Currently, the server generates client id’s by taking a 32-bit “boot time” value, and a 32-bit “counter”. This is generally fine in a single-node configuration. It’s highly unlikely you’d ever get a client id collision. This is important because when a call comes in with a particular client ID, we need to be able to use that to (quickly) find the actual client tracking object in the server.
In a cluster however, this scheme is probably not going to be sufficient. If 2 cluster hosts boot at exactly the same second, then they could hand out the same client ID. This is a big problem. Consider the following example:
Cluster hosts foo and bar are clustered NFS servers. They boot at the same time and hand out the same client id to two different clients. Now, an address floats from foo to bar. The client that was originally talking to foo then does an operation against bar that requires the clientid. bar sees that clientid and confuses it with the one that it originally handed out.

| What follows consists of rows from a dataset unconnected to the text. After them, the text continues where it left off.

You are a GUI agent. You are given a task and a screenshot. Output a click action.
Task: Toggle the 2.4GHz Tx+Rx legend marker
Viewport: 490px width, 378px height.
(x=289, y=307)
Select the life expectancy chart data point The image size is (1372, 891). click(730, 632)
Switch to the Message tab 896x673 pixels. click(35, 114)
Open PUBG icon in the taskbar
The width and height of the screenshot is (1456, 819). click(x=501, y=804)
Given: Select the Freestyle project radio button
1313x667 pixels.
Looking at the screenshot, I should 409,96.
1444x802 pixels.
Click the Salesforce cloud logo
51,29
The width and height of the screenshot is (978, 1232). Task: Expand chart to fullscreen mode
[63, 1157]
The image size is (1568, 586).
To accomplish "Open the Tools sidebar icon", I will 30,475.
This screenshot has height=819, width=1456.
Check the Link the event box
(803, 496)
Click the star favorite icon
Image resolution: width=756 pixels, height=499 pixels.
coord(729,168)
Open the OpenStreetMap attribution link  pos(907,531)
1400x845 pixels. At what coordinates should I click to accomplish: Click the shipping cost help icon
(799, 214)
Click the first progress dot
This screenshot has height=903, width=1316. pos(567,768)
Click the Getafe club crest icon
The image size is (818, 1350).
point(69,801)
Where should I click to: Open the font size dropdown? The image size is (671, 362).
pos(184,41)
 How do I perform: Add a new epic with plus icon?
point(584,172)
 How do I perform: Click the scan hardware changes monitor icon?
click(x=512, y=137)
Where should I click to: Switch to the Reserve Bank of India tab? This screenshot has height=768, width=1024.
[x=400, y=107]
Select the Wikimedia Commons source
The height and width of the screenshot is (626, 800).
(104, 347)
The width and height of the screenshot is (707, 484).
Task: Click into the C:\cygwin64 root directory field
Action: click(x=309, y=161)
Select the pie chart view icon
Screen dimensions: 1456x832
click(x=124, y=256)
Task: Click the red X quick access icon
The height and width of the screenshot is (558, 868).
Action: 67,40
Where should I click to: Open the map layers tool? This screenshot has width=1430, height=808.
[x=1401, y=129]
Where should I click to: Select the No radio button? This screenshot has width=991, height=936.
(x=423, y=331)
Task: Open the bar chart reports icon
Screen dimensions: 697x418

There are a few different ways to avoid this:
- We can try to ensure that clientid collisions like this never happen. Sounds simple, but is difficult in practice.
- Instead of identifying clients just by client id, we can use a client id + server address tuple
- We can containerize nfsd and ensure that each address is started within its own container. Presumably a containerized nfsd will have its own list of clients, and a collision is no big deal.
- We can consider abandoning the floating address model altogether and rely on clients using RR DNS and fs_locations info to find the servers. If the client knows that it must reclaim state before it ever talks to the failover host, then collisions aren’t a problem.
Containerizing sounds like the best approach, but perhaps abandoning floating addresses for this would be easier?